| Exercise prompt |
Repeat every one of the records below word for word, leaving out the pictures.

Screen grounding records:
****
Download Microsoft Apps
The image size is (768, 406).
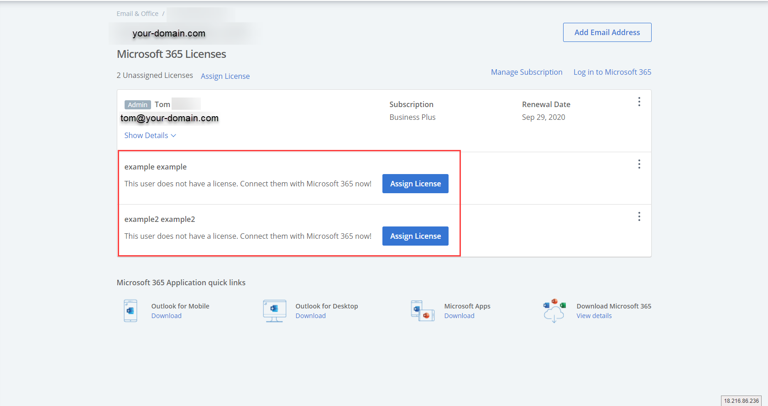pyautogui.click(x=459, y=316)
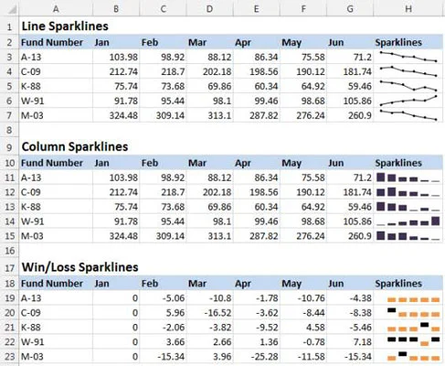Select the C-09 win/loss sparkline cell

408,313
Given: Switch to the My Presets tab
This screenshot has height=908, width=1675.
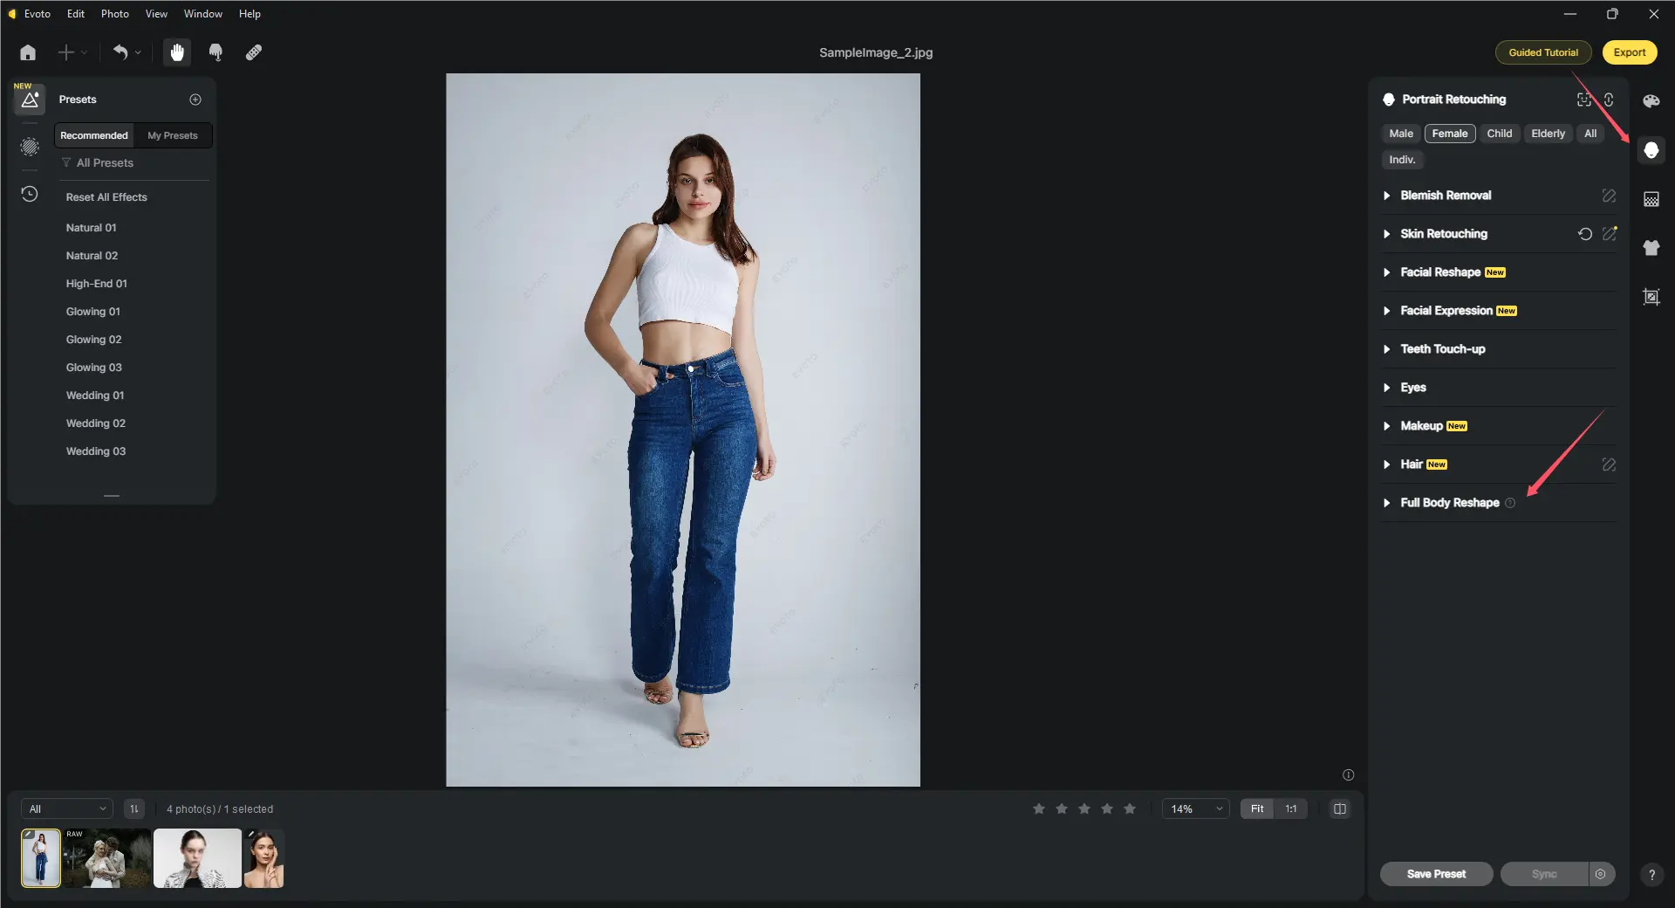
****
| Reply to the exercise |
Download Microsoft Apps
The image size is (768, 406).
pyautogui.click(x=459, y=316)
Select the C-09 win/loss sparkline cell

408,313
Given: Switch to the My Presets tab
This screenshot has height=908, width=1675.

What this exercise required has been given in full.